In Italia, i rave sono tornati sotto i riflettori dopo il primo decreto legge approvato dal governo Meloni lo scorso 31 ottobre che, tra le altre cose, introduce un nuovo reato contro chi li organizza e vi partecipa. Le persone che trasgrediscono rischiano di essere punite con pene da tre a sei anni di reclusione, anche se la parola rave non compare mai nel testo. «La norma potrebbe essere teoricamente applicabile a qualunque raduno che l’autorità pubblica reputi a suo giudizio pericoloso», spiega la giurista Vitalba Azzollini. «Giudizio del tutto discrezionale, perché il testo non fornisce criteri.
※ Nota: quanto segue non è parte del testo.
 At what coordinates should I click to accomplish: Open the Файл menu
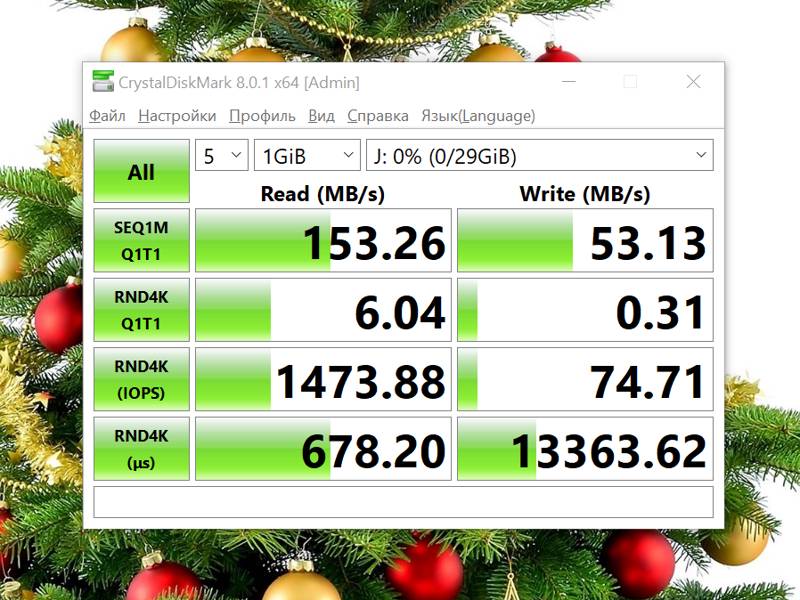[x=107, y=116]
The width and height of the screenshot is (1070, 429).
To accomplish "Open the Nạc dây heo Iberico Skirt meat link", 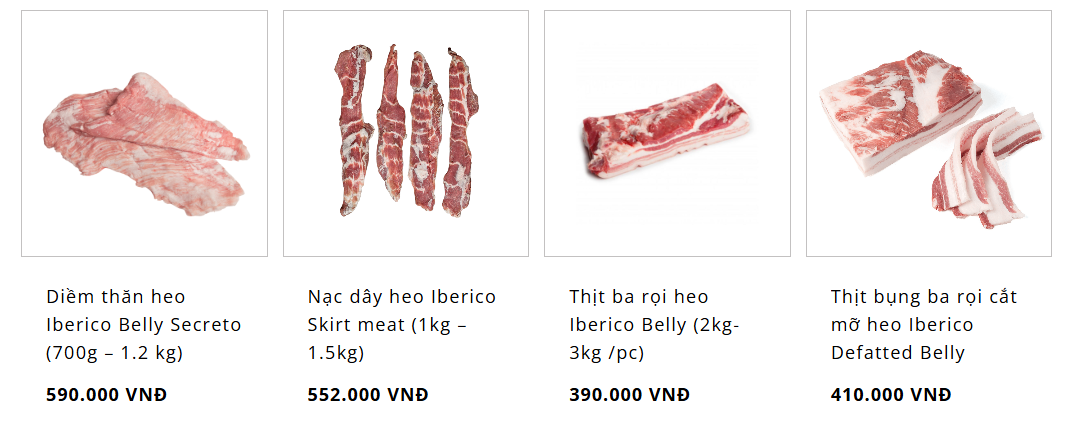I will click(x=402, y=325).
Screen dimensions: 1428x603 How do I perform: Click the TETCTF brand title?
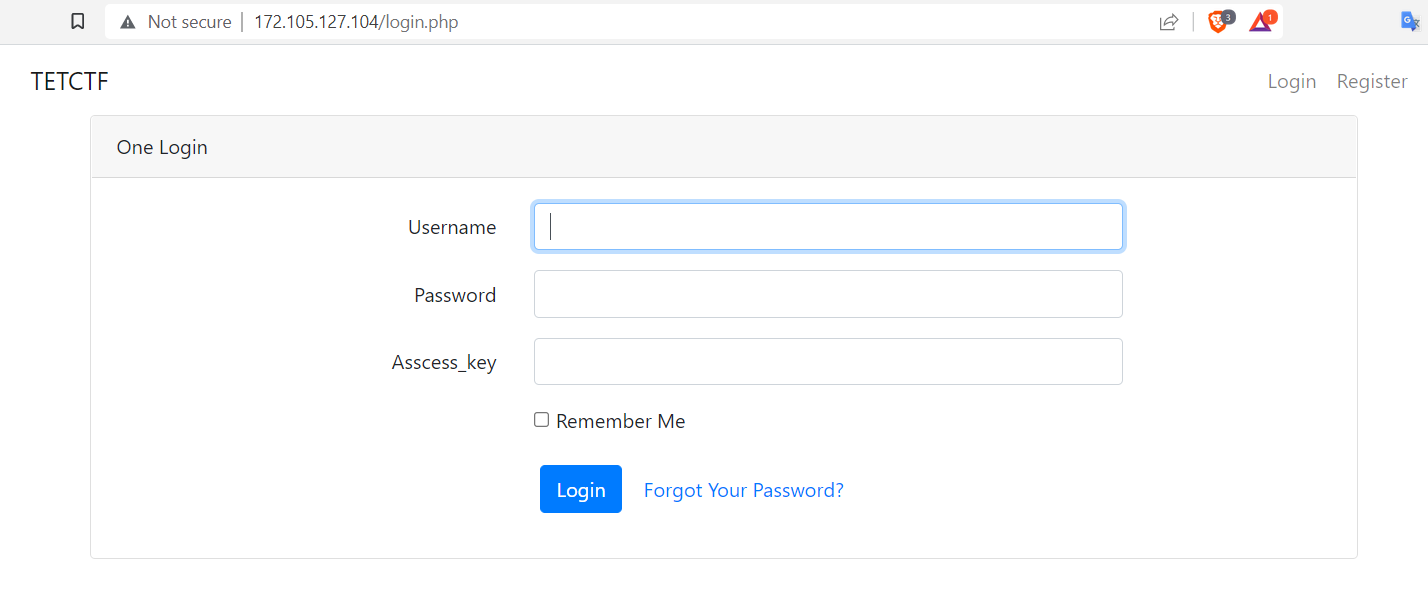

Potrà dunque essere sgomberata qualunque occupazione non autorizzata se reputino possa risultare pericolosa», aggiunge.

 

Quel decreto legge ha riportato l’attenzione sul mondo dei free party, emblema di una controcultura nella quale trova spazio anche la beneficenza. «In Europa sono poche le persone che associano i rave alla solidarietà. Non si conoscono i progetti sociali che finanziamo con le feste organizzate dalla nostra associazione Syndrom Aktif e le persone si sorprendono quando li raccontiamo», spiega uno dei volontari che vive in Colombia da oltre un decennio, dove gestisce un campeggio a Mendihuaca, vicino alla Sierra Nevada di Santa Marta. Lui, come gli altri intervistati, ha chiesto l’anonimato per motivi di riservatezza e per dare valore al lavoro di gruppo. «Con l’autorizzazione delle comunità locali organizziamo un paio di volte all’anno feste di musica elettronica da circa 600 persone, grazie alle quali finanziamo progetti in due comunità dove viviamo e in altre quattro nel deserto della Guajira, quasi al confine con il Venezuela», aggiunge.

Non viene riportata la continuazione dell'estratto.